## begin Records shown

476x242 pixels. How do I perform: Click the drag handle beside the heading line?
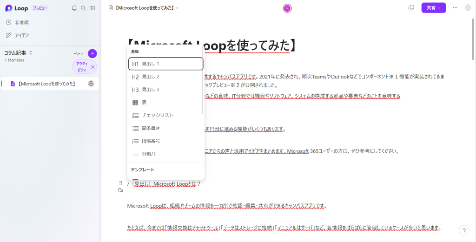(x=120, y=183)
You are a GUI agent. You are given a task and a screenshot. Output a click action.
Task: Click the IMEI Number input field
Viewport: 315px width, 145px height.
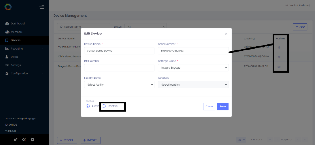(x=119, y=68)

## end Records shown

Please reproduce every one of the records above word for word, omitting the pictures.

476x242 pixels. How do I perform: Click the drag handle beside the heading line?
(x=120, y=183)
You are a GUI agent. You are given a task and a screenshot. Output a click action.
Task: Click the IMEI Number input field
Viewport: 315px width, 145px height.
(x=119, y=68)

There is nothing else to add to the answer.